İzmir Körfez Geçişi Projesi – 7

Ali Rıza Avcan

İzmir Körfez Geçişi Projesini ayrıntılı bir şekilde anlatmaya çalıştığımız bu yazı serisinin altıncısında, İzmir Büyükşehir Belediyesi’ne bağlı İzmir Su ve Kanalizasyon İdaresi (İZSU) Genel Müdürlüğü ile Ulaştırma, Haberleşme ve Denizcilik Bakanlığı’na bağlı Türkiye Cumhuriyeti Devlet Demiryolları (TCDD) Genel Müdürlüğü’nün Alsancak Limanı’na giriş yapacak gemilerin rotasındaki deniz tabanını tarayarak derinleştirmek ve körfezdeki su sirkülasyonunu arttırarak su kalitesini iyileştirmek amacıyla birlikte hazırladıkları İzmir Körfezi ve Limanı Rehabilitasyonu Projesinden söz etmiş ve bu proje sayesinde körfez akıntısında sağlanacak % 40 oranındaki artışın, yine aynı bakanlığa bağlı Karayolları (TCK) Genel Müdürlüğü tarafından yapılacak İzmir Körfez Geçişi Projesi ile % 10-15 düzeyine düşeceğini; böylelikle İzmir Körfezi’ndeki suyun daha zor temizleneceğini ve körfezin daha kısa bir sürede sığlaşacağını anlatmaya çalışmıştık.
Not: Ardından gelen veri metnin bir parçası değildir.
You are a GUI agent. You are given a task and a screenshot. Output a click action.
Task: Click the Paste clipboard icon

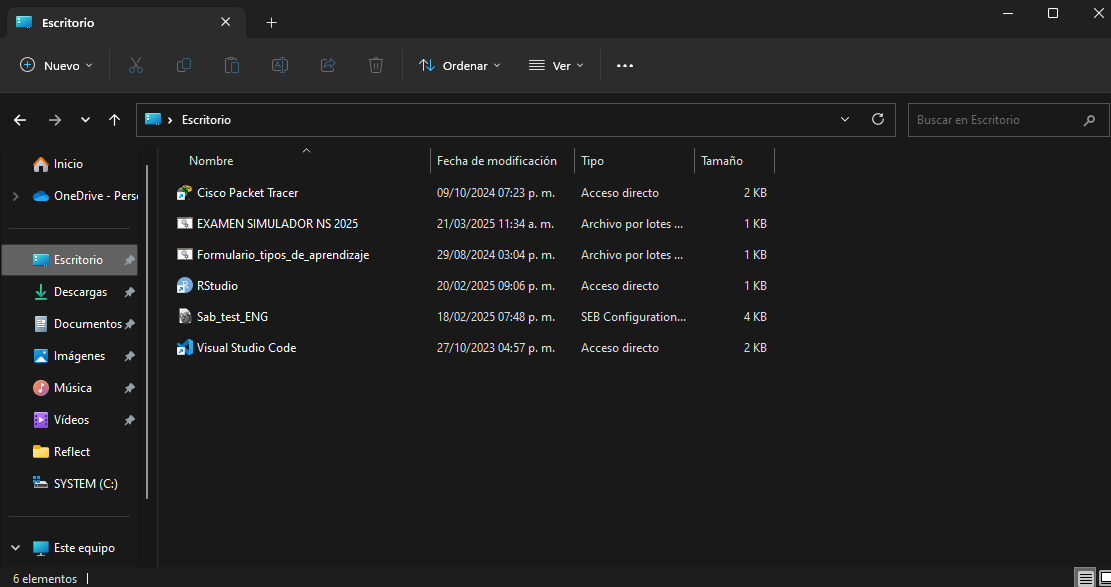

İzmir Körfezi’nde uygulanacak bu iki projeden birinin, diğerinin sağlayacağı faydayı ortadan kaldırmak ya da azaltmak suretiyle harcanarak milyonlarca doların kaybına neden olması, bizce İzmir kamuoyunun gündeminin başına yerleşmesi gereken çok önemli bir olaydır.

Çünkü körfez suyunun akıntının arttırılması suretiyle daha kısa ve kolay bir şekilde temizlenmesini; ayrıca İzmir Limanı’nın eski önemine kavuşmasını hedefleyen dev bir proje, İzmir için bir ihtiyaç ya da talebe dönüşmemiş başka bir dev proje ile baltalanmakta, İzmir’in geleceği açısından hayati olan önemli bir projenin önü tepeden inerek gelen başka bir dev proje ile kesilmektedir.

topografik-harita

O nedenle bu konu üzerinde biraz daha fazla durmak istiyoruz.

Böylesi bir incelemeye, geçtiğimiz günlerde Facebook’taki Kent Stratejileri Merkezi isimli grubumuzun dosyalar kısmına eklediğimiz İzmir Körfezi ve Limanı Rehabilitasyon Projesi (İzmir İli, Konak İlçesi) Nihai Çevresel Etki Değerlendirmesi Raporuna bakarak başlamak istiyoruz.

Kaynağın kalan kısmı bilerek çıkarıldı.